Наталия Некрасова - Мстящие бесстрастно
В тот же день я призвала махта и выправила вольную Оемаи, а также передала ей во владение свою лавку. Собрала деньги, кое-какие дорогие безделушки и любимые вещи, уложила в резной палисандровый ящичек самые ценные и самые необходимые снадобья и отправила все это на корабль. Когда Оемаи спросила меня, что я собираюсь делать, я ответила, что мне слишком тяжко оставаться здесь после его смерти, и что я намерена отправится в паломничество в обитель Хэмэка. Об этом я отправила покорнейшее прошение роану и вместе с ним — письмо настоятелю Хэмэку, дабы роан прочел его и подтвердил мое прошение своей подписью. С письмами я отправила Кхеву. А потом "приклеила ноготь". Такие слова есть у эсо нашего клана, которые означают подготовку к очень рискованному делу. Из смолы трех горных кустарников варится очень прочный и плохо растворимый клей. Его смешивают с ядом, вываренным из трех рыб кахин и загущенным выпариванием. Потом этим составом на один из ногтей приклеивается тонкая костяная пластинка искусственного ногтя. Если эсо схватывают и он опасается пытки, он просто кладет палец в рот, и ничтожного количества растворившегося яда хватает на то, чтобы сначала исчезла всякая восприимчивость к боли, а затем пришла смерть. Это секрет эсо нашего клана. У каждого клана свои хитрости.

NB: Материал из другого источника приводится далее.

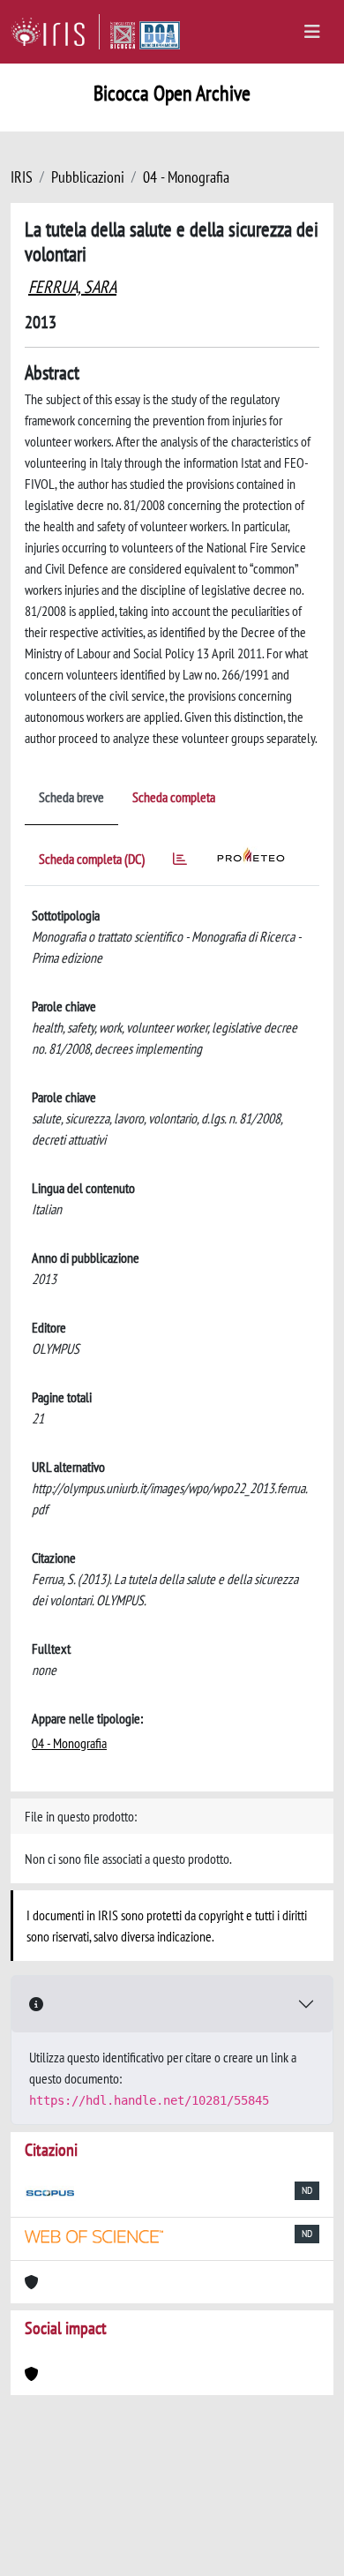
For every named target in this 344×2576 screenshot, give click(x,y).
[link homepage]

Вечером первого из оставшихся мне дней я посетила свою мать. С начала опалы я почти не жила в ее доме, но сейчас я должна была увидеться с ней и обезопасить ее. Мы с матерью просидели всю ночь напролет, говорили и плакали. Только тогда я в полной мере поняла, что для меня моя мать. Моя гордая, моя самая любимая, самая ласковая на свете мать… Но я так и не рассказала ей, что именно намерена сделать.
Поутру роан призвал меня. Как я теперь понимаю, все это было не без помощи Агваммы. Похоже, он убедил роана в том, что я не опасна и что убивать меня прямо сейчас не стоит, потому, как это может вызвать всякие толки и сплетни, а еще хуже — смятение среди эсо, которые могут решить перебежать под защиту инут. Как и в тот день, когда отправил меня убить Харанхаша-хасэ, он был в синих одеждах печали. Как-будто его действительно огорчала смерть Кайаля…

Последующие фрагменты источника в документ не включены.